From its inception, Medicaid was able to contract with private companies (then called HMOs) to manage the care of patients. However, states were slow to do this. In 1980, 15 years after Medicaid was established, just 1.3 percent of the approximately 2.1 million Medicaid eligible beneficiaries were in managed care, a form of privatized Medicaid. In the 1990s, when states faced budget problems, they turned to managed care organizations, now called MCOs, expecting this to reduce program costs and save the state money without hurting patient access or quality of care. By 2021, 74 percent of beneficiaries were in MCOs owned by insurance companies.
In the 2010s, Connecticut faced demands for higher payments from insurer-owned MCOs. The state asked for greater transparency about costs and expenditures to justify the higher payments. Many insurers withdrew from the state rather than provide this information. This created a crisis for the state as the remaining insurer-owned MCO plans were in an even stronger position to raise rates. The crisis was resolved on January 1, 2012, when Connecticut de-privatized Medicaid and created a public system to manage health services for Medicaid beneficiaries.

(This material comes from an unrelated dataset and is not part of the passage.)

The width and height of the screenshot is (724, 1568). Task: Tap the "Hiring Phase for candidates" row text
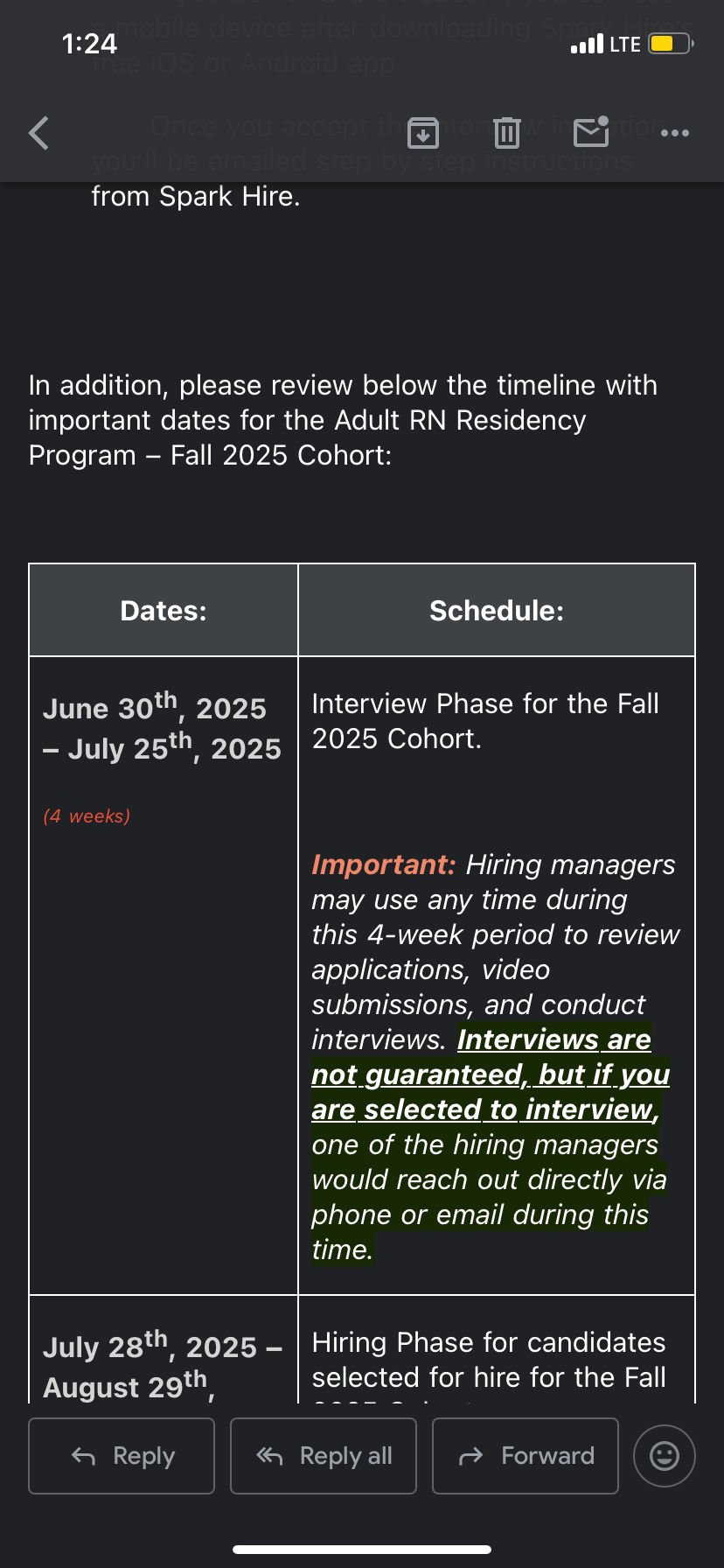click(x=489, y=1342)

Insurer-owned MCOs receive a fixed payment from the state for each person enrolled in their plan adjusted for the person’s age and health status, with higher payments for older or sicker enrollees. The MCOs control spending on the care of Medicaid beneficiaries by limiting the doctors they can see to a narrow network of providers and by requiring preauthorization for procedures, thus delaying and often denying needed care. The MCO gets to keep the part of the fixed payments not spent on patient care — up to a maximum of 15 percent — of what the state pays them in order to cover administrative costs and profit. The MCOs pay the clinicians and others that actually provide health services on a fee-for-service basis.
By contrast, Connecticut’s public payer system does not contract with MCOs and has no role for health insurance companies. It pays clinicians directly on a fee-for-service basis. Its overhead costs are 5 percent, a third of the costs of the privatized program. It uses this cost saving to improve the program and there is evidence of success in a number of quality indicators: there is greater participation of primary care doctors and specialists, higher rates of preventive care of beneficiaries, and lower rates of emergency admissions.
Faced with the funding squeeze created by the OBBBA, more states could look to Connecticut as a model. Of course, this will take some time to plan and implement. Fortunately, the limits on supplemental payments in the OBBBA are backloaded and mainly take place in the years 2029 to 2034, giving states three years to make the necessary changes.